The Lightkeeper's Daughters

I pick up the scraper again, start on another part of the fence. I’m wearing Caleb’s work boots this time, which are two sizes too big. He’s been at Laurie and Bill’s longer than I have, but he’s a lazy no-good shit and probably won’t even miss them. Between the boots and Marty’s blue overalls, I look like a cartoon character. I’m a joke.

The cops are gone, but the old woman is still sitting there in her wheelchair. God, she looks ridiculous in those aviator glasses, her hair long and straight and whiter than snow, falling below her shoulders. She must be at least a hundred years old. I can’t imagine what it would be like to be that old, to have no life left to look forward to. And your memory probably gone, so you’ve lost your past, too. Nothing left but the next breath you take.

I take a breath. Long and deep. The irony almost escapes me.

“Morgan, is it?”

She’s speaking to me. She knows my name.

“It seems they’ve gotten a little busy inside. I’m sure that fence can spare a few moments while you push me back to my room. God knows you keep that up, you’ll have scraped right through to the other side. Only so much paint on there.”

She isn’t looking at me, but I can’t really ignore her. “I don’t think I’m supposed to, um . . . interact with the . . . residents.”

“You always do what you’re supposed to do?” It doesn’t sound like a question. She’s sitting straight in the chair, chin up, gloved hands folded in her lap. I wish I could see her eyes behind those stupid glasses.

“All right,” I say, dropping the scraper into the bucket with the other tools. “But this will be on your head, not mine.”

“The package,” she says to me, lifting one of her hands in the direction of the table. “The one they left. Bring it to me.”

I do as she asks. The parcel is wrapped in some kind of faded white canvas and smells of earth and mold. It’s tied with twine, but the knots have been loosened and the fabric gapes open so that I can see what’s inside. It looks like a set of books, leather covers with rippled yellow pages. I place it on the old woman’s lap.

I’ve never pushed a wheelchair before, so it takes a bit of maneuvering to get it through the door.

“Third room on the left.”

As we pass Marty’s office, I can hear him whistling. I don’t look at him, I just keep walking, my eyes straight ahead, and my borrowed boots scuffing the tile floor.

The residents’ rooms aren’t at all like what I expected. They’re like one-room apartments. I take a quick glance around as I push the wheelchair through the door. There’s a small dining table as well as a bed, a dresser with some framed pictures on it, and a comfortable-looking chair. The bed is covered with a quilt. The pieces are all faded, and I can tell that it’s probably handmade, maybe an antique. The furniture, too, is old. Like her. But it’s the lantern that catches my eye. We had one like it. It was red, and the glass got smoked up when we lit it, and I used to polish it with an old rag.

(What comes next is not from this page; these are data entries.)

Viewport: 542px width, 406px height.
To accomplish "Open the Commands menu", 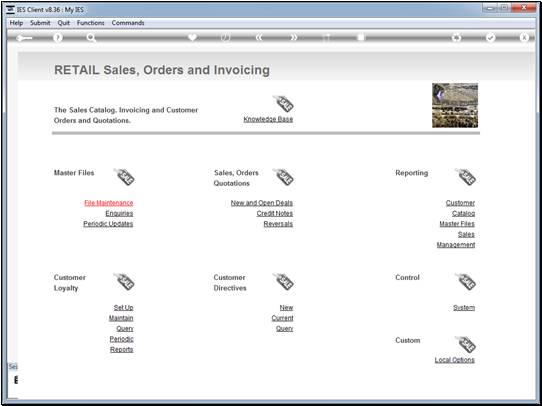I will 128,23.
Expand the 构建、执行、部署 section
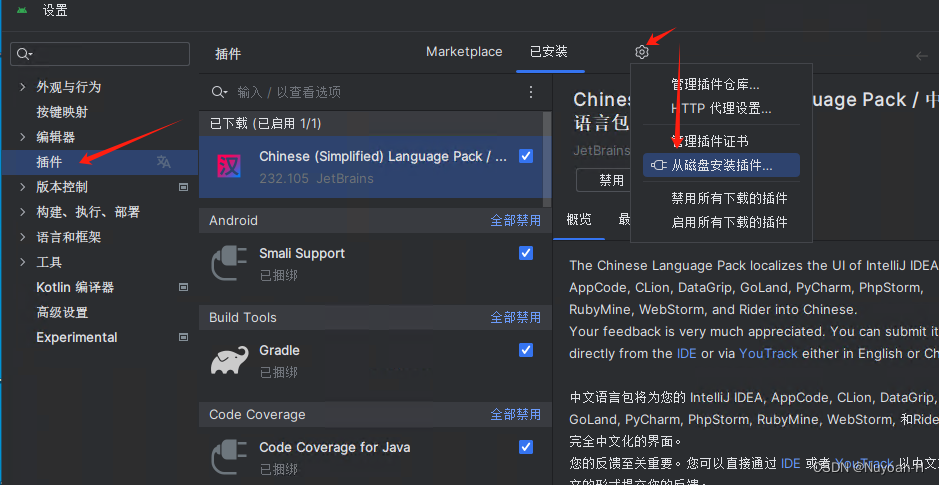 23,212
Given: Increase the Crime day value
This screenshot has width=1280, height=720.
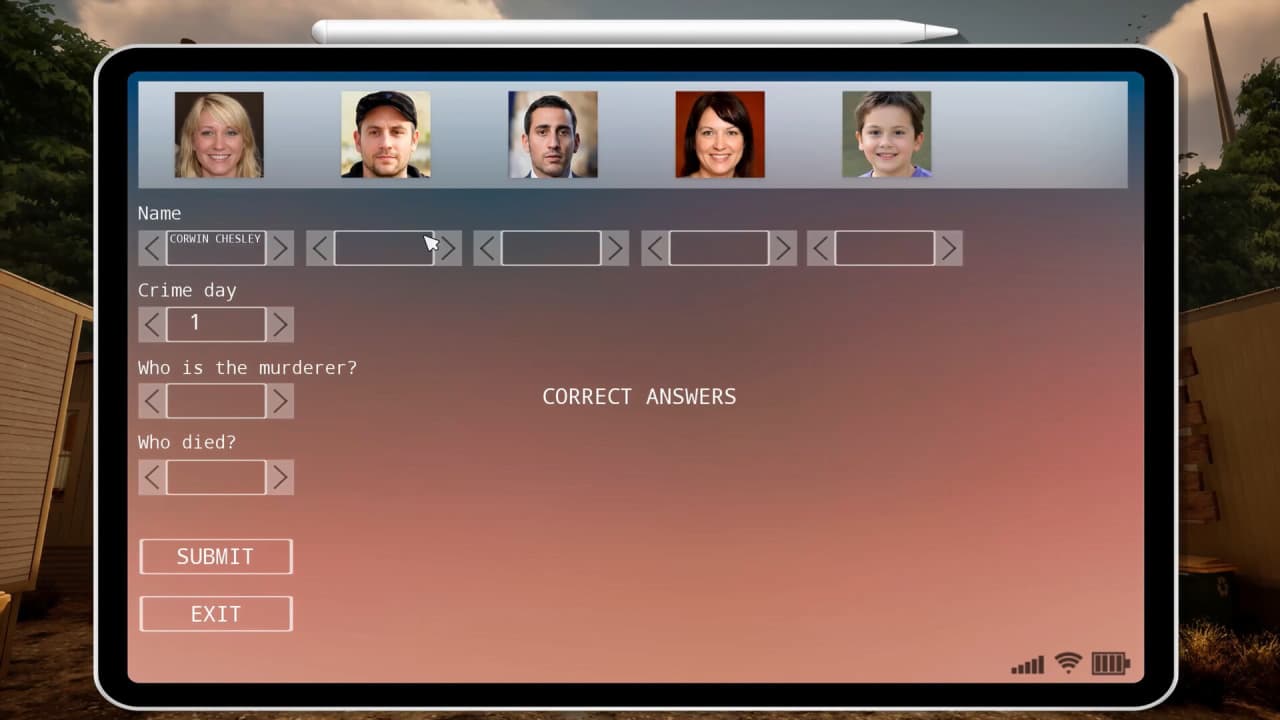Looking at the screenshot, I should pyautogui.click(x=281, y=323).
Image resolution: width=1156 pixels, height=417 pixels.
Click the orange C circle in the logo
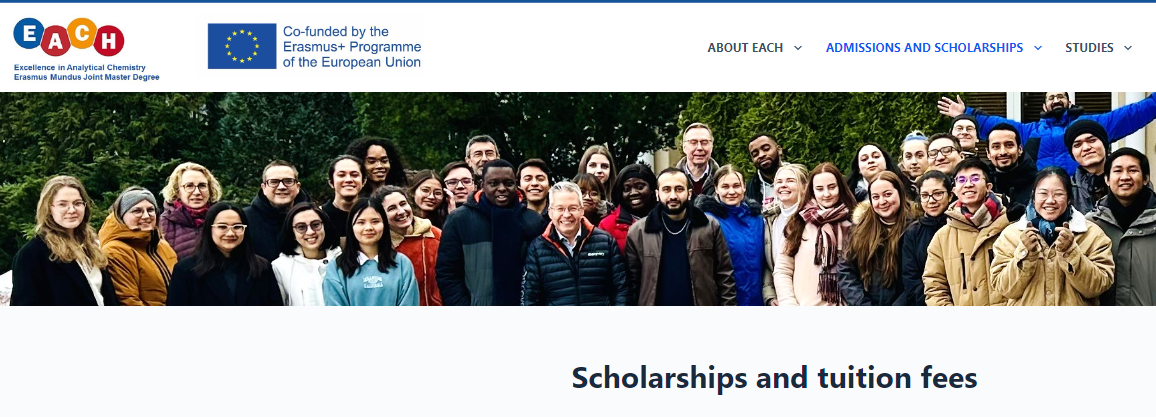84,34
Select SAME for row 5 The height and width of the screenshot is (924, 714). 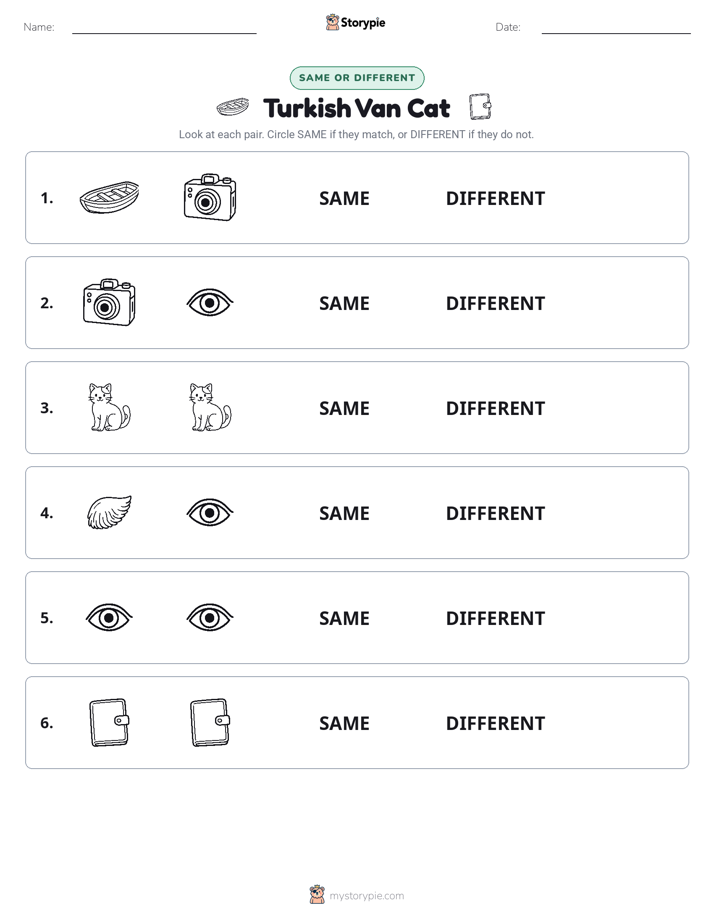coord(344,618)
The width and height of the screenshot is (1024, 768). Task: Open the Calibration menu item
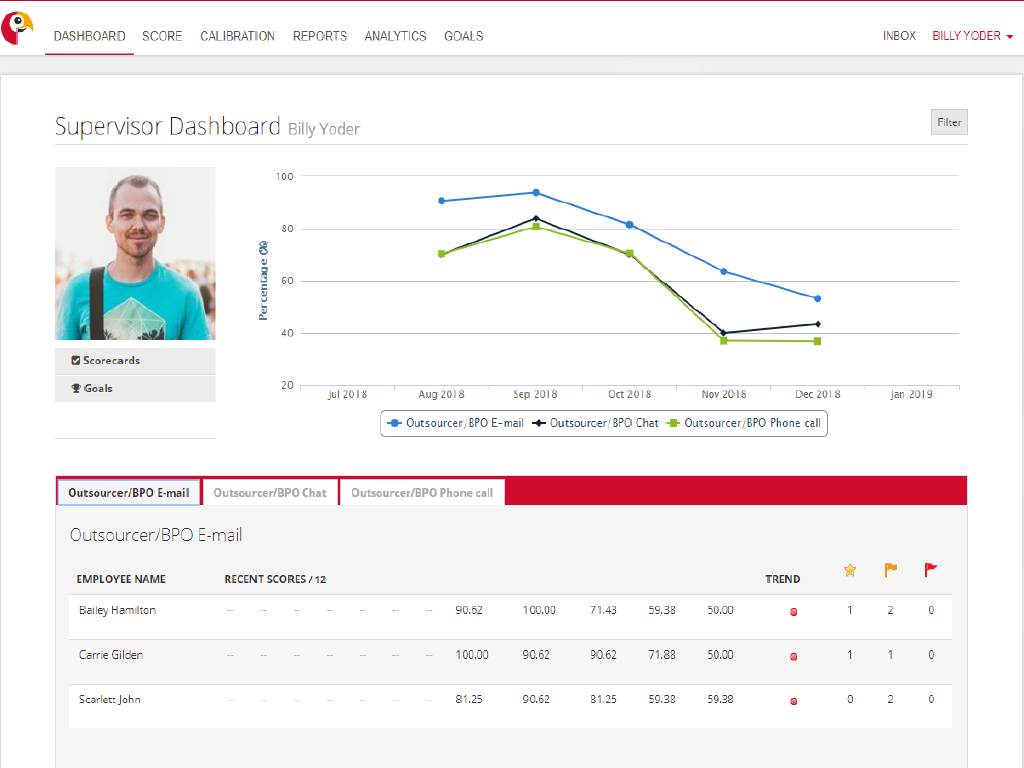237,36
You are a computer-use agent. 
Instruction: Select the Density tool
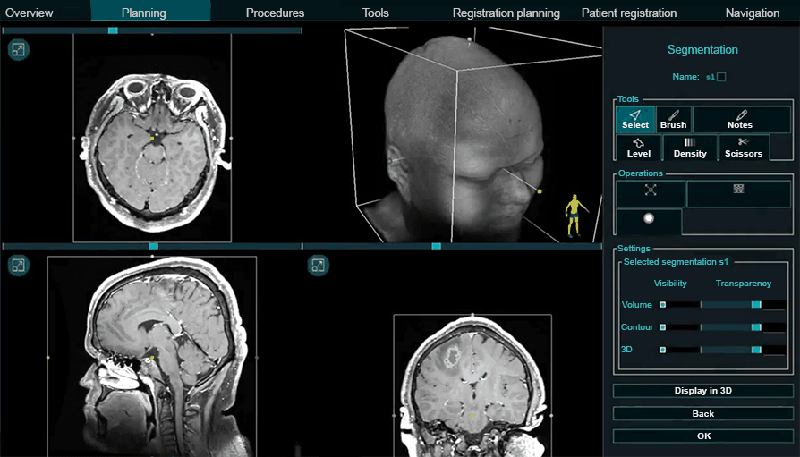690,148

The woman sighs. “That will be fine, Morgan. Thank you.”

“Uh-huh.” I turn to leave.

The woman’s hands are moving across the parcel. She lifts it and places it on the table and then begins folding the blanket that was tucked across her lap. “Did you think the police had come for you?”

I stop in the doorway. “What?”

“Why did you hide?”

I turn and look at her. “I wasn’t hiding. The cops know I’m here.”

The woman locks the wheelchair into place, carefully stands up, and lays the blanket at the foot of the bed. With one hand drawing along the dresser, she moves toward the old chair and turns to sit. She removes the sunglasses and sets them on the table beside the parcel, her hand resting for a moment on the pile of books.

“Elizabeth. Elizabeth Livingstone.”

I look into her deep brown eyes, sharp and defiant, but at the same time uncomfortably blank.

The old woman is blind.

Something about those empty eyes makes me uneasy, but just for a moment. And then it’s gone. It’s stupid. I don’t give a shit who she is, and I have no interest in starting a conversation with her. So I don’t.

“Uh-huh.” I turn and walk out, boots clumping as I head back down the hall.





7


Elizabeth


I’m not surprised and I do not take offense, but it does make me sigh. Fear can turn to anger so quickly; she is afraid of what life can bring and mad at the world because of it.

I absently roll the oilskin between my fingers. The edge is tattered where the fabric has escaped the grasp of the loosely knotted twine. A gentle tug is all that is needed for the rope to release its grip, allowing the musty wrapping to fall open, exposing the leather bindings of the journals. I run my fingers over them gently, exploring the surface of the top volume, pausing for a moment on the embossing in the center of the cover and tracing the raised “A.L.”

Andrew Livingstone. My father.

The last time I held these journals was after Charlie returned to the island, before the fire. It was the moment I realized that the brother I knew, the brother I saw as an equal defender, as Emily’s protector, had been changed by an angry harsh world wrapped as it was in war and prejudice. I should have seen it then, should have known that he was capable of turning against her. Did he live to regret it? I always imagined that he did. It is likely now that I will never know.